Raihan memandang wajahnya sendiri yang terpantul dari cermin bulat di dinding kamarnya. Rambutnya basah karena baru saja mandi, ia mengenakan pakaian bekas tadi sepulang sekolah karena tanggung. Matanya beralih ke sebelah bawah, ada bayangan dua kepala pelontos yang tengah berdiri di depan pintu yang tertutup. Husen dan Hasan!
“Mamang mau ngedate ya?” celetuk salah satunya.
Entah Hasan entah Husen. Raihan menganggukkan kepalanya dengan tegas dan membalikkan tubuh, adanya kedua bocah ini seakan bisa membantunya keluar dari masalah maha dahsyat yang tengah ia alami!
“Kalian tahu enggak pakaian yang cewek suka?” tanyanya langsung. Terdengar sangat bodoh dan konyol. Menanyakan hal yang sebenarnya belum waktunya kedua bocah ini ketahui.
Hasan dan Husen berpandangan. Lalu menatap Raihan dengan kening yang mengerut. Salah satunya berbicara,
“Cewek sukanya gaun mini mang! Yang ada rendanya! Si Salsa suka pakai yang kayak begitu sih, Laila juga!”
“Mini dress yang ada rendanya?” gumam Raihan sambil menoleh ke arah tumpukan pakaiannya yang berantakan di atas tempat tidur, mencari pakaian yang dimaksud. Tapi tak ada pakaian berenda di koleksi pakaiannya.
“Eh! Maksud mamang baju yang dipakai cowok dan cewek suka! Gitu!” ralat Raihan sambil mengalihkan pandangannya lagi kepada kedua keponakannya. Hasan dan Husen kembali berfikir keras, entah berpura-pura berfikir.
Melihat mereka berfikir, Raihan pun lagi-lagi berfikir. Sedangkan waktu sudah mulai menginjak pukul tiga sore. Bisa-bisa dia terlambat dan Una menjadi kesal!

***

Jadilah sekarang Raihan terburu-buru berlari menuju tepian sungai, dengan cardigan yang tak dikancingkan dan celana jeans warna biru belel. Sepatu ketsnya berwarna putih dengan detail biru. Setidaknya ada warna yang agak matching antara celana dan sepatunya. Semoga ia tak terlihat aneh di depan Una.
Gadis itu sudah menunggunya di tepian sungai. Ia berdiri menatap aliran sungai yang selalu mengalir ke arah yang sama. Una mengenakan blouse dengan bahan yang ringan, melayang-layang terkena hembusan angin. Warnanya biru pupus.

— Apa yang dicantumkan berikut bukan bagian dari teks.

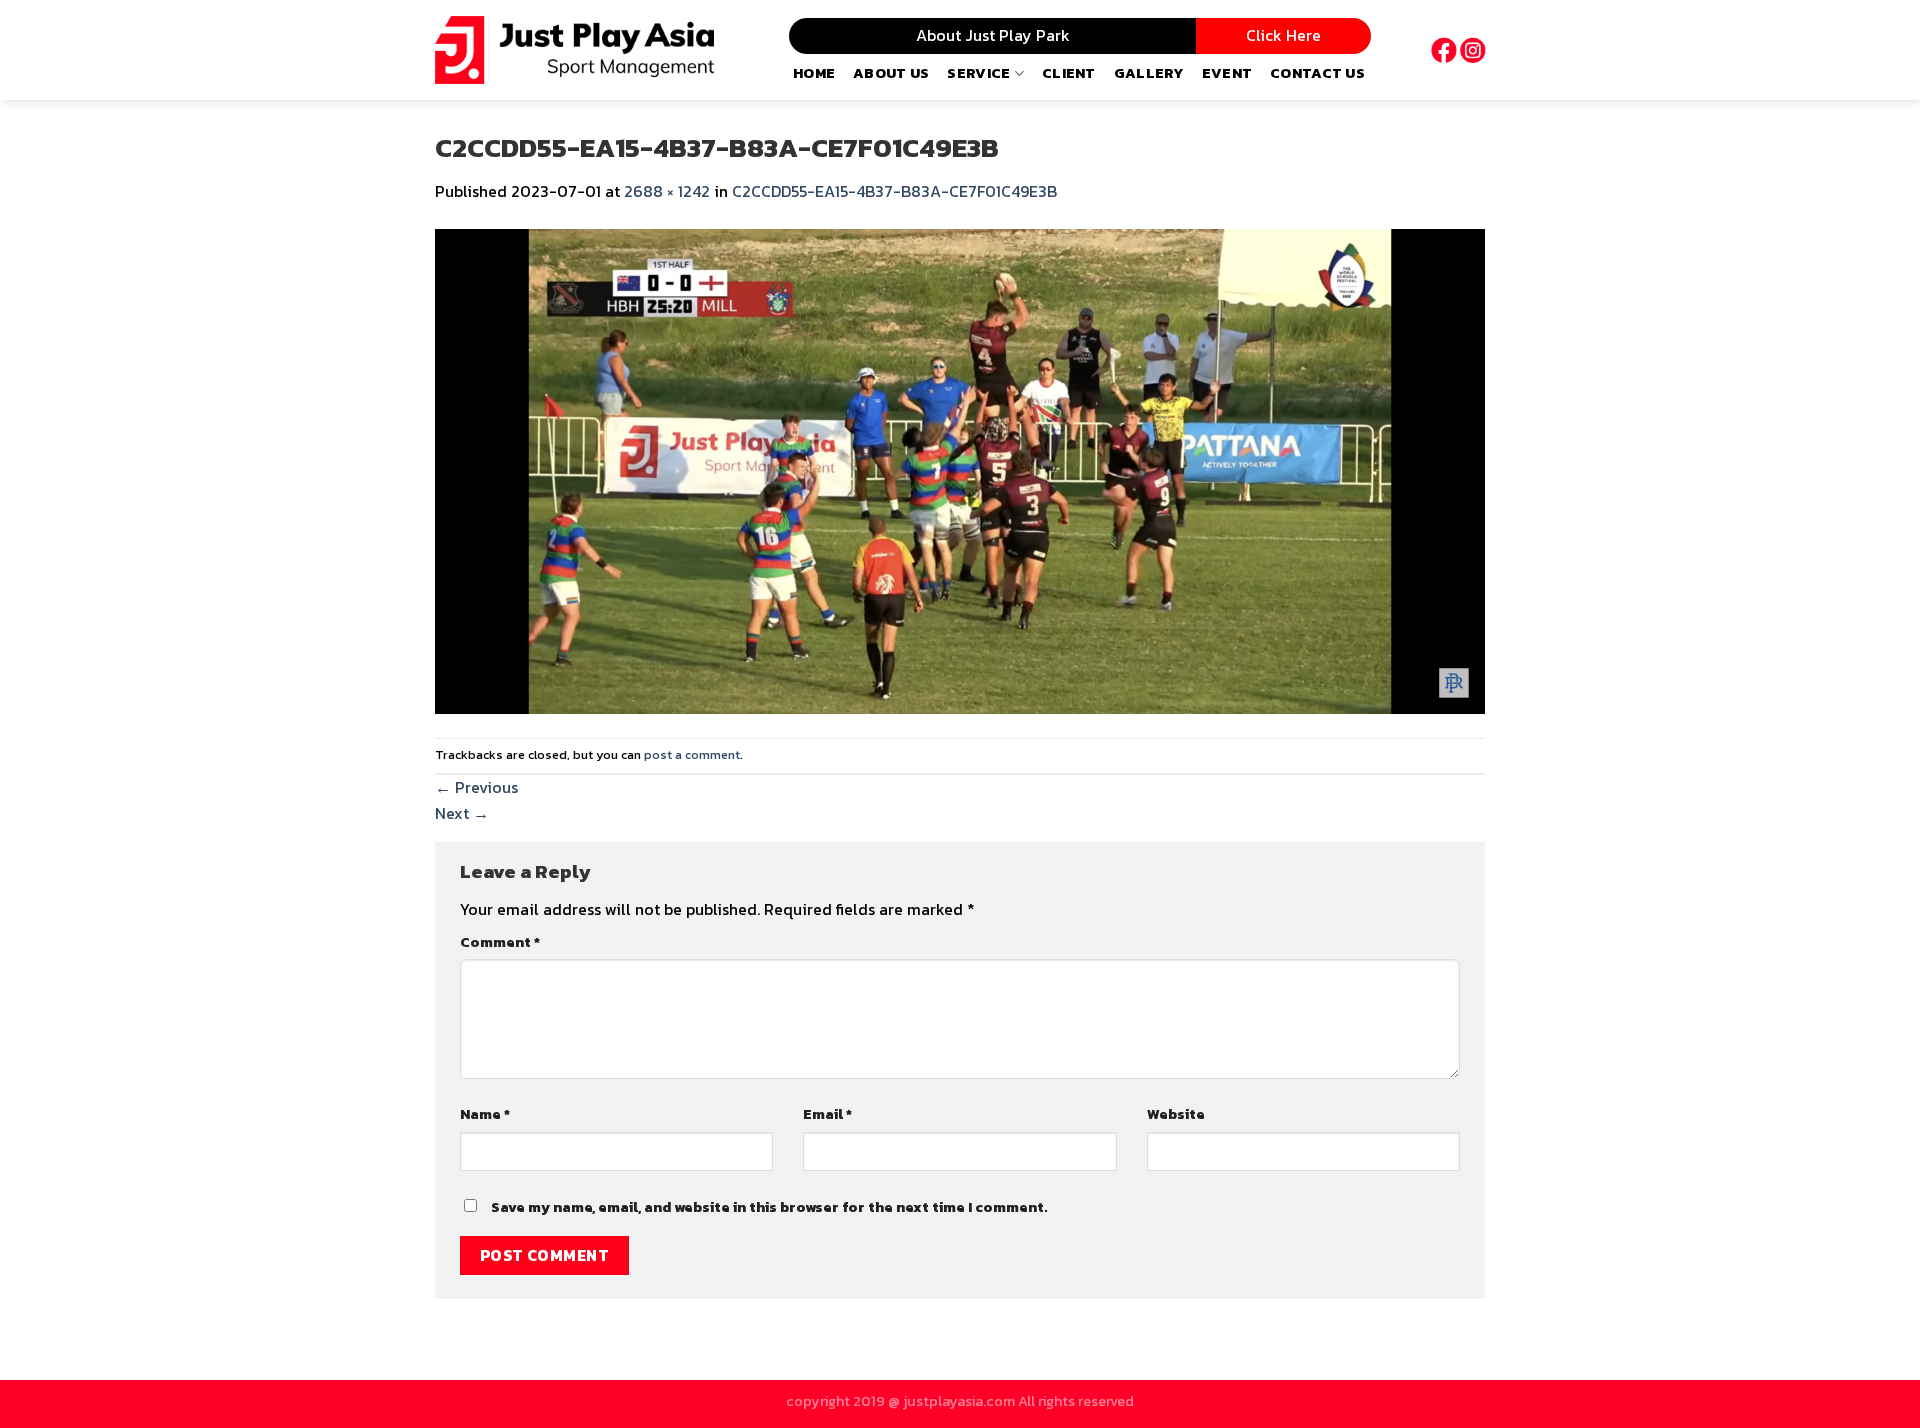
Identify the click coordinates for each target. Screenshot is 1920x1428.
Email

“H-hai, maaf aku telat..” ujar Raihan segera sebelum Una menyadari kehadirannya. Ia menolehkan kepalanya dan tersenyum.
“Enggak apa-apa.. aku fikir kamu enggak mau temani aku, habisnya kemarin aku judes sih..”
“Enggak kok! aku mau temani kamu! Beneran! Aku mau! Nih buktinya aku datang!!” sela Raihan dengan cepat, ia begitu bersemangat sampai-sampai mengepalkan tangannya di depan dadanya.
Una tertawa dan mengajaknya berjalan memasuki bagian belakang gedung-gedung yang tak jauh dari tepian sungai. Mereka melewati sebuah gang sempit diantara bangunan tak berpenghuni di sebelah kiri, dan sebelahnya lagi toko besi. Ketika mereka sudah berada di bagian depan bangunan-bangunan itu jalan raya langsung terlihat. Banyak mobil dan motor yang berseliweran.
“Pasar malamnya dimana Una?” tanya Raihan, ia sebenarnya tidak tahu dimana ada pasar malam. Una menoleh dan menaikkan alis.
“Kamu engga tahu? Aku juga enggak tahu..” jawabnya mengangetkan Raihan.  “Terus?”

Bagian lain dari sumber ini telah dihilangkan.